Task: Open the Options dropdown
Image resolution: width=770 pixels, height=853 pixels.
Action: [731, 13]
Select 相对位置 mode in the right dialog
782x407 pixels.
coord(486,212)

•••••

When you write the entries out again, keep every word and mark exactly as it is.

Task: Open the Options dropdown
Image resolution: width=770 pixels, height=853 pixels.
Action: [731, 13]
Select 相对位置 mode in the right dialog
782x407 pixels.
coord(486,212)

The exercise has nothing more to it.